Dalam sambutannya, Anwar Faruq menggarisbawahi kedudukan Zakat dalam rukun Islam.
“Bapak dan Ibu sekalian, Zakat ini setara tingkatannya dengan salat. Di mana Zakat merupakan rukun Islam, setelah mengucapkan syahadat, salat, ada puasa atau zakat, kemudian naik haji bagi orang yang mampu,” ujarnya.
Wakil Ketua DPRD Kota Makassar mengatakan, bahwa bahwa tidak menunaikan Zakat berarti tidak sempurna agama seseorang. Pesan inti yang disampaikan adalah tentang filosofi Zakat yang sering disalahpahami oleh masyarakat, khususnya generasi muda.
Pihaknya menjelaskan bahwa Zakat secara bahasa berarti “bertambah”. Pemahaman ini harus tertanam kuat agar tidak ada kekhawatiran saat menunaikannya.
“Teman-teman jangan berpikiran, pada saat mengeluarkan uang untuk Zakat, maka hartanya akan berkurang. Justru akan berkah, karena yang kita keluarkan pada hakikatnya adalah kotoran-kotoran yang mengotori harta kita, yang dipergunakan untuk orang-orang yang membutuhkan,” tegasnya.
Kegiatan “Zakat Goes to Campus” yang merupakan Chapter Sulawesi Selatan, khususnya di UNM Makassar, dipandang sebagai inisiatif yang sangat baik untuk memberikan pemahaman mendalam kepada para mahasiswa dan generasi muda mengenai pentingnya Zakat.
Ketua DPW PKS Sulsel menutup sambutannya dengan menekankan potensi besar Zakat jika dikelola secara profesional.
“Apabila Zakat ini dikelola dengan baik, maka potensinya akan sangat besar,” tutupnya, seraya mengingatkan bahwa sejarah telah mencatat betapa pentingnya pengelolaan Zakat yang baik untuk kesejahteraan umat.

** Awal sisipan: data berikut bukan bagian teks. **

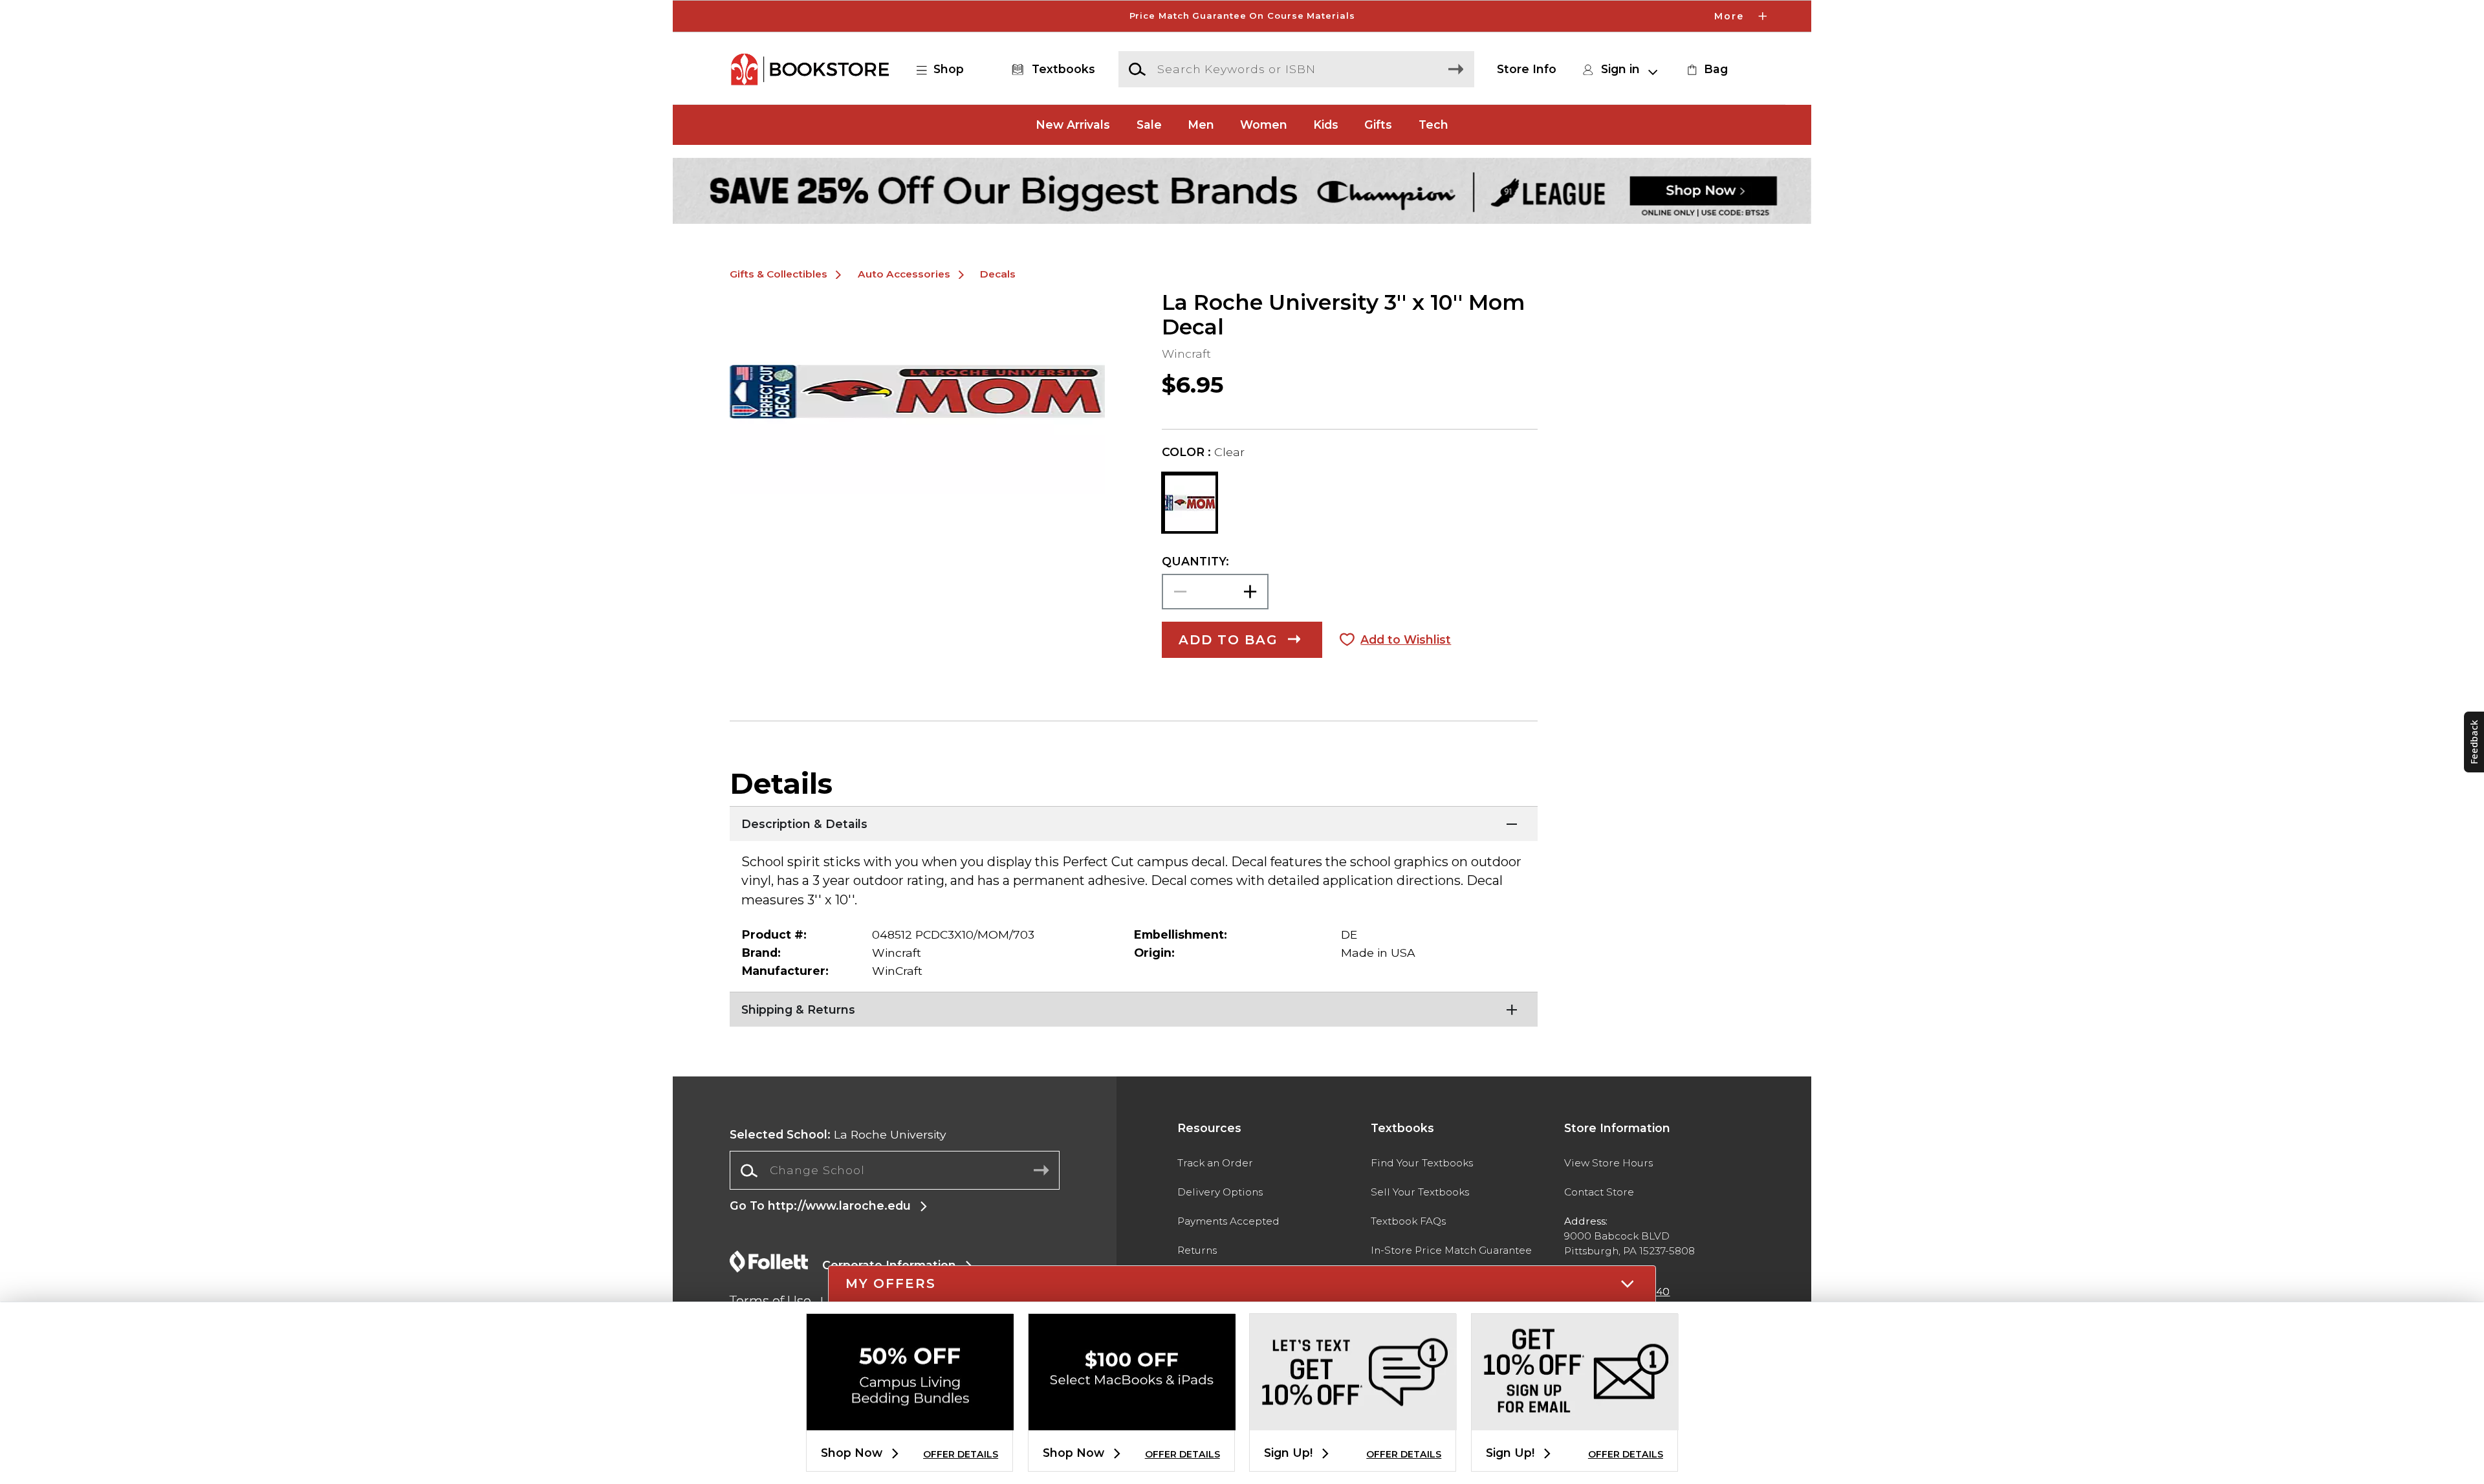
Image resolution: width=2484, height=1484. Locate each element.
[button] (1242, 16)
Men (1201, 124)
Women (1263, 124)
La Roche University (838, 1134)
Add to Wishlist (1405, 639)
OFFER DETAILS (960, 1454)
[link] (1705, 69)
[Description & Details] (1134, 822)
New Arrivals (1073, 124)
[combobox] (895, 1171)
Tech (1433, 124)
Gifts (1378, 124)
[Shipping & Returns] (1134, 1007)
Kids (1325, 124)
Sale (1149, 124)
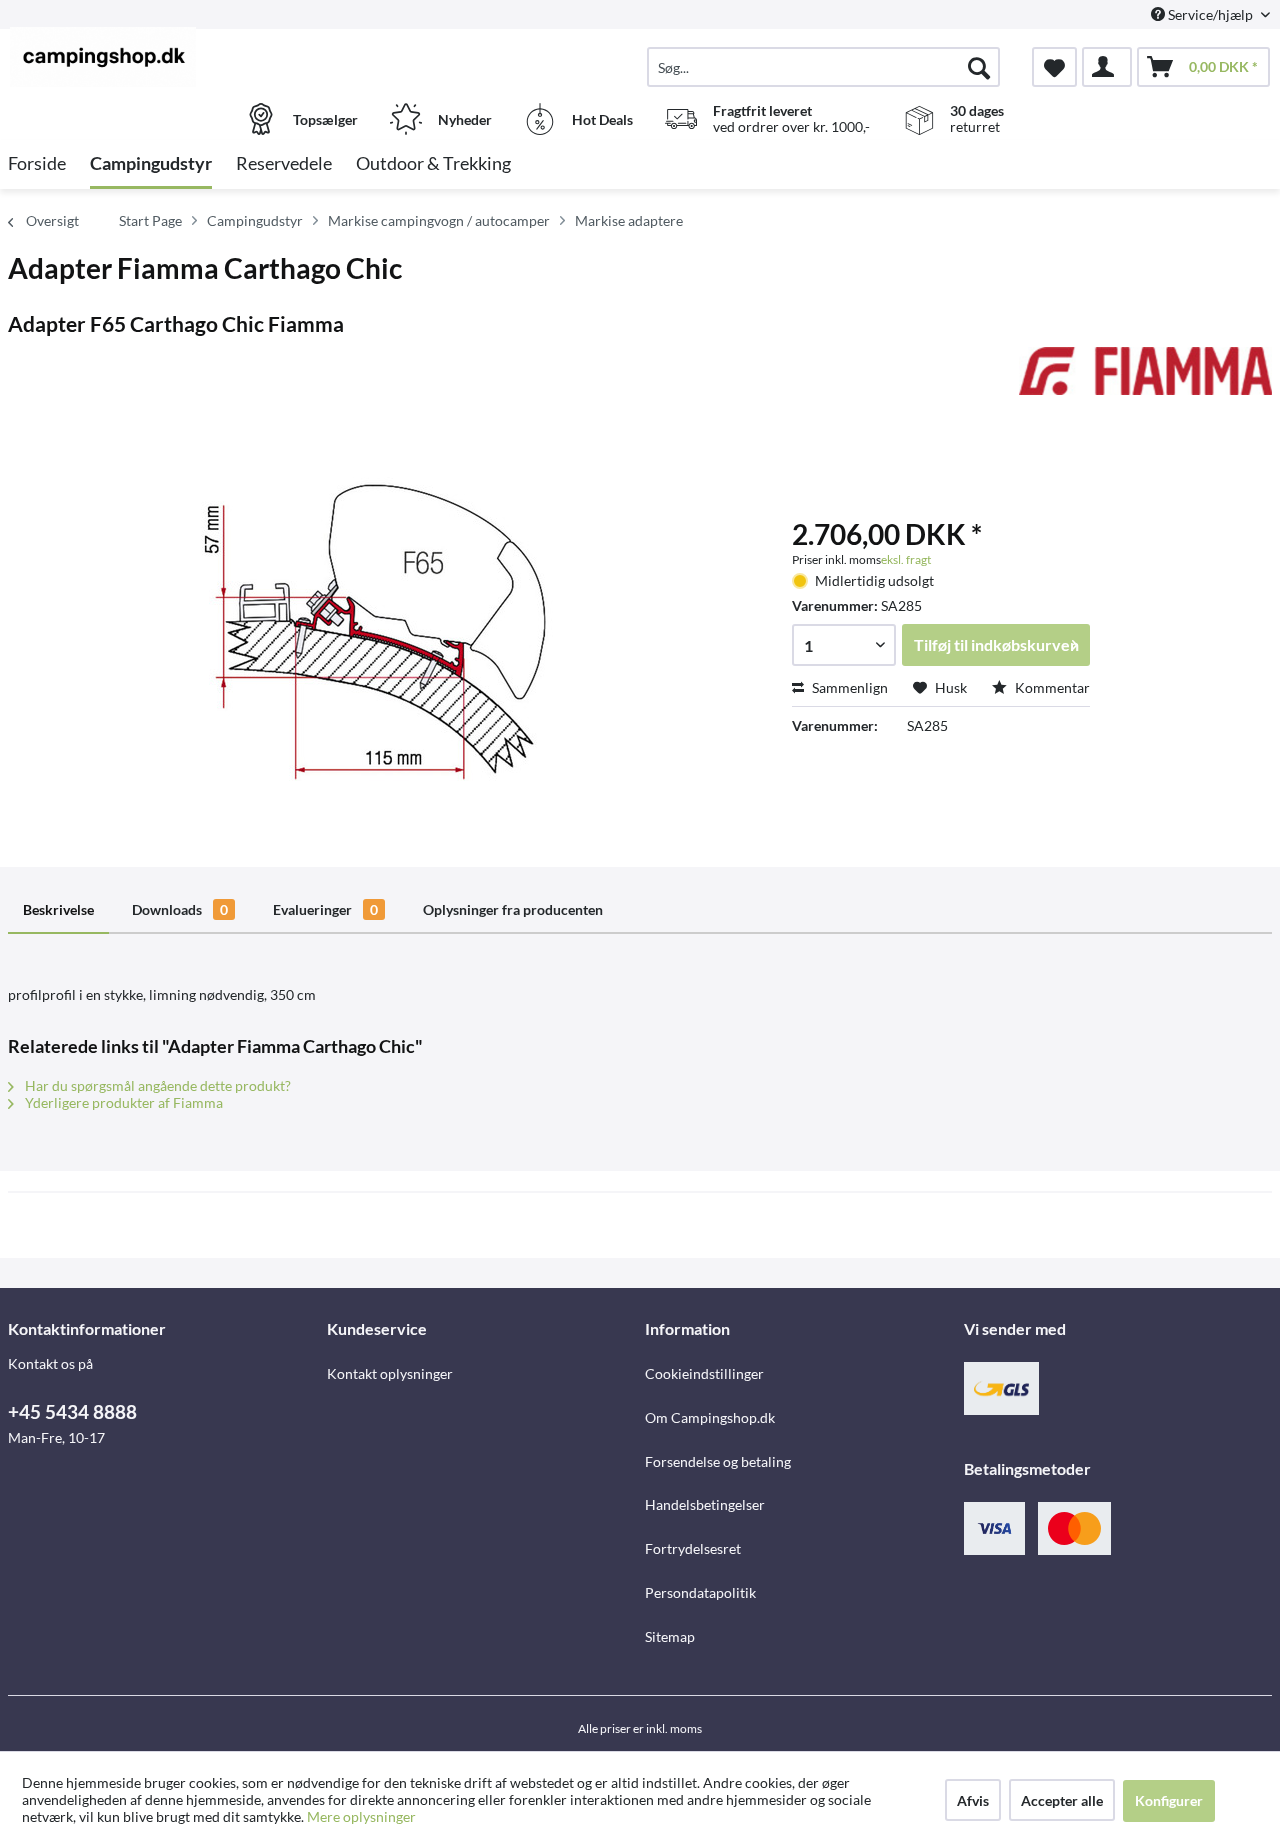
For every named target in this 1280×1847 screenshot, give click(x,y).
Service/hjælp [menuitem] (1210, 14)
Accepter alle (1062, 1800)
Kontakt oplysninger (390, 1373)
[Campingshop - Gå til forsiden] (165, 57)
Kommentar (1051, 687)
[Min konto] (1107, 67)
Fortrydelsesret (693, 1548)
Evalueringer (325, 909)
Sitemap (670, 1636)
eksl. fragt (906, 559)
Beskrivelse (58, 909)
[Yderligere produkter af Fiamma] (1145, 382)
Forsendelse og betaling (718, 1461)
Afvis (973, 1800)
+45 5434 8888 (72, 1411)
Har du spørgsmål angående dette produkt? (156, 1085)
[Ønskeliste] (1054, 67)
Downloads (180, 909)
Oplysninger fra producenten (513, 909)
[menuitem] (823, 67)
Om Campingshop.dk (710, 1417)
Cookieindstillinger (704, 1373)
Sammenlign (848, 687)
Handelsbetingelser (705, 1504)
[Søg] (979, 67)
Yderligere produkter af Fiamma (122, 1102)
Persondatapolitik (700, 1592)
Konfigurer (1169, 1800)
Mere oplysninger (361, 1816)
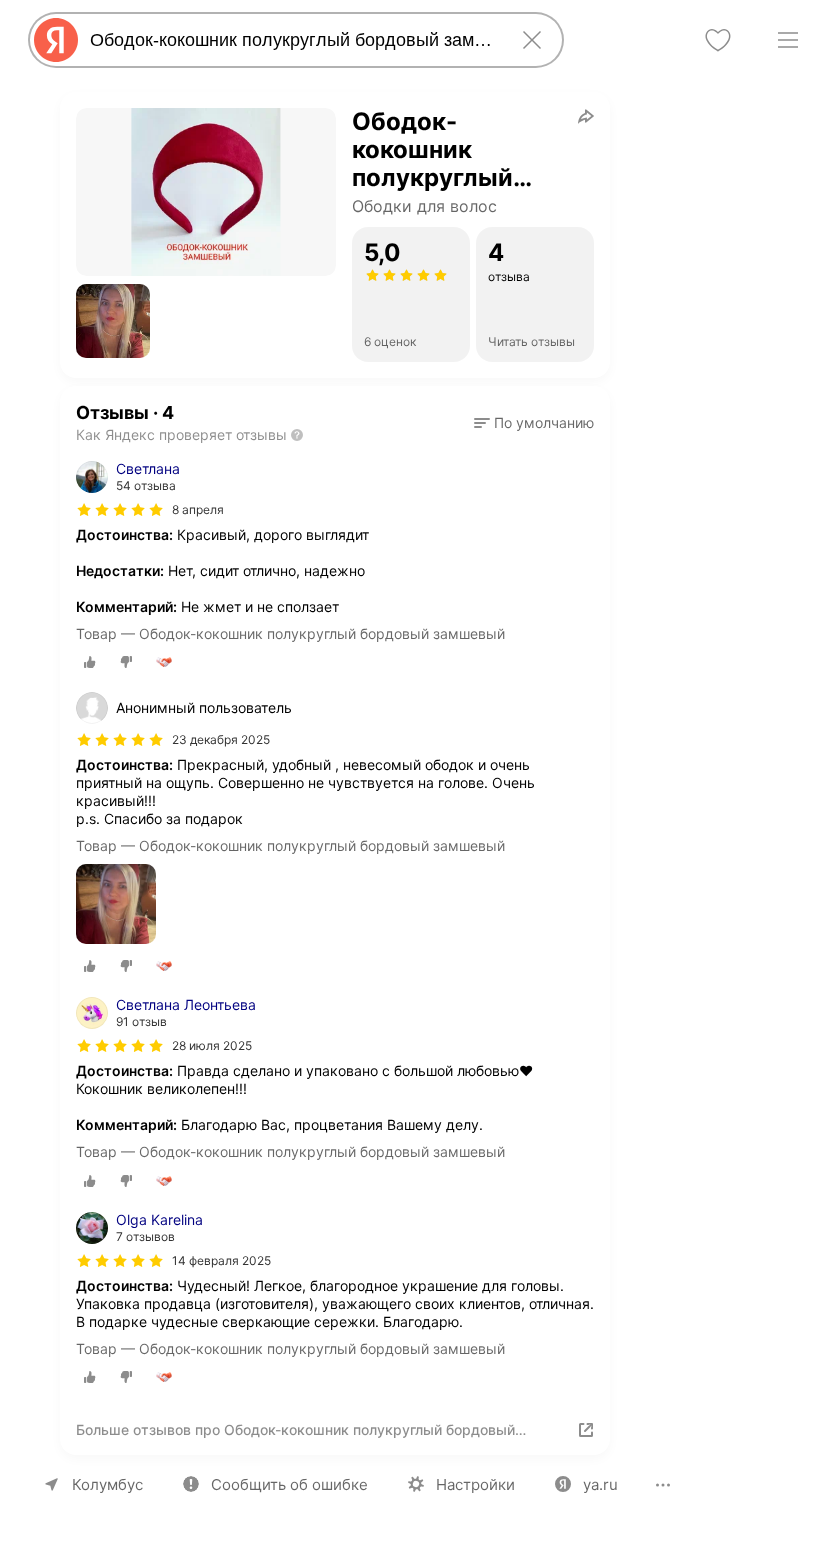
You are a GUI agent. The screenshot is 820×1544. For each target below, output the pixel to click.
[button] (113, 321)
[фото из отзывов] (116, 905)
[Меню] (788, 40)
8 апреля (198, 509)
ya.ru (600, 1484)
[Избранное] (718, 40)
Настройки (475, 1484)
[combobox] (292, 40)
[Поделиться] (586, 116)
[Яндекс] (56, 40)
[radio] (90, 662)
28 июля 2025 (212, 1045)
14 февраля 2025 (221, 1260)
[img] (120, 510)
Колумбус (107, 1484)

Kegiatan ini diharapkan dapat menjadi momentum kebangkitan kesadaran Zakat di kalangan akademisi dan kampus, menjadikannya pilar utama dalam mendukung pembangunan ekonomi dan kesejahteraan umat di Sulawesi Selatan.
“Para akademisi dan mahasiswa yang menjadi muzakki memberi dua manfaat sekaligus, yakni penguatan karakter pribadi dan manfaat nyata yang dirasakan oleh mereka yang membutuhkan,” tutupnya. (*).